You can tell that it shan't be an "ordinary" garden when you see Geranium x cantabrigense 'Biokovo' tucked between the roots of a tree on the street. By the way, I call this a "point and shoot garden" because it is: most of my blogs I have to do a lot of trimming and framing shots--but not this one: I just uploaded all my pix (removed a few duplicates) and what you see is what I shot in the same sequential order at one of three gardens I saw the Friday before the North American Rock Garden Society's "Gala" Study weekend last week, I knew I was in for a treat...
I believe the Garden is a half acre (more or less--with only a tiny pad of bluegrass out front as a nod to convention).
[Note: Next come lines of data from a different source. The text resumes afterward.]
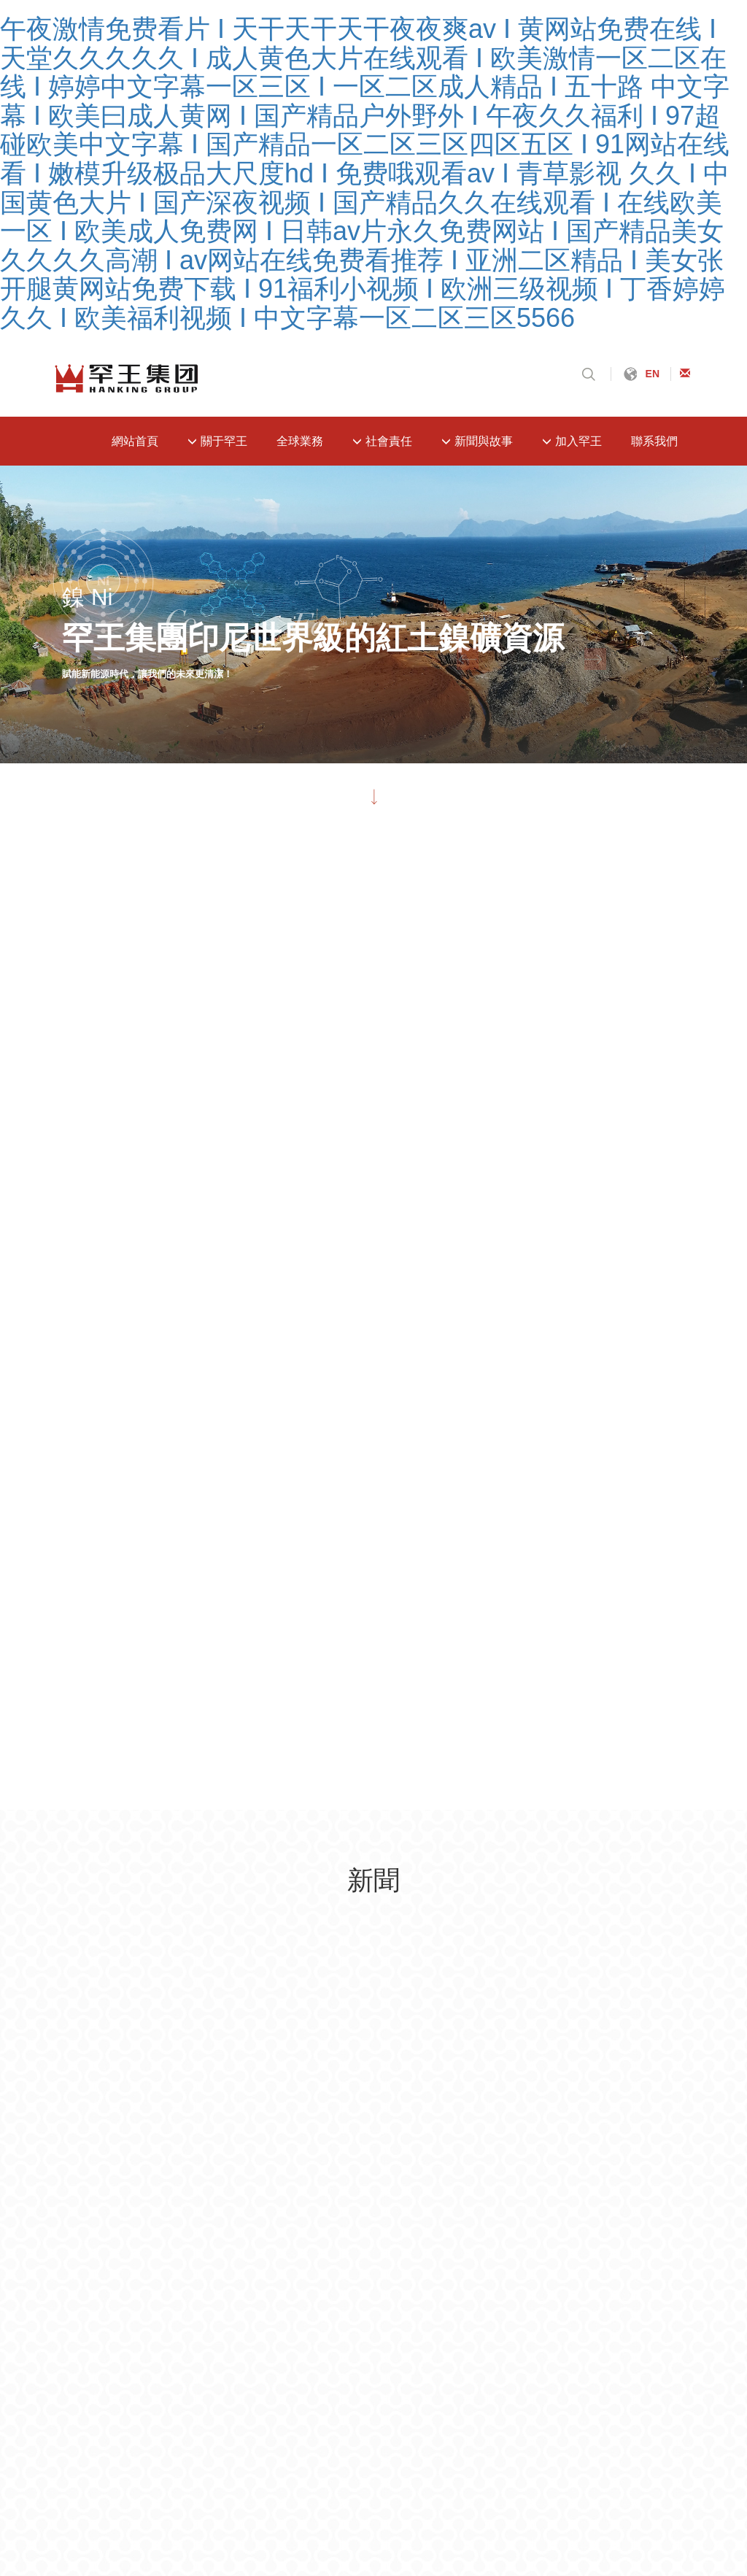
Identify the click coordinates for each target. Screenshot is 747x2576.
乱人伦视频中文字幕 (150, 2389)
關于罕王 (217, 441)
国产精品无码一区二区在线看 (629, 2439)
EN (652, 373)
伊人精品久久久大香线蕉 (156, 2439)
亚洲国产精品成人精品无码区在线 (158, 2489)
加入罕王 (572, 441)
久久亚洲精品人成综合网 (170, 2563)
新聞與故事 (477, 441)
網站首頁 (135, 441)
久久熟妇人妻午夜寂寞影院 (420, 2389)
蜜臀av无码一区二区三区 (295, 2439)
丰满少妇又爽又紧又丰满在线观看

Instead, every square inch that wasn't pathway consisted of elegant sweeps of various perennial groundcovers--all perfectly grown and combined artistically with an Oriental flare...
A lovely sedge I didn't recognize used effectively,
More sedges...I love these graminoids!
I suspect you could identify the plants as well as myself...and although the garden contains a magnificent collection of perennials, it's really a garden about texture and views. So I shall be mum for most of this post and let the garden speak for itself (it's very voluble in verdure!)....Oh yes: there's some wonderful garden art along the way, that hardly needs commentary either. So enjoy! With only the occasional murmur from my singular Greek Chorus.
|We just missed seeing this in bloom: it must have been a wonderful show of Iris cristata.|
|The rusty rustic circles spell out "Ich Liebe Dich"--a charming sentiment to display I think!|
|What an amazing color on this Geum!|
This means "exit" in Chinese--just in case you wondered (my eight years of study of the language should come in handy SOME times).
|Wonderful chains of samaras on this mystery maple|
And even a huge flowered ladyslipper--a hybrid (from Frosch perhaps?)....
Here Linda is walking ahead of Frank. We were lucky to have the host/designers show us around. Linda and Mark both have a hand in the Garden and both obviously enjoy it enormously. They had fabulous anecdotes about its origins and development that would make a compelling book. It's worth joining NARGS just to meet people like them!
What better way to end than this rather emphatic and very functional sculpture. Thanks for joining us on our stroll!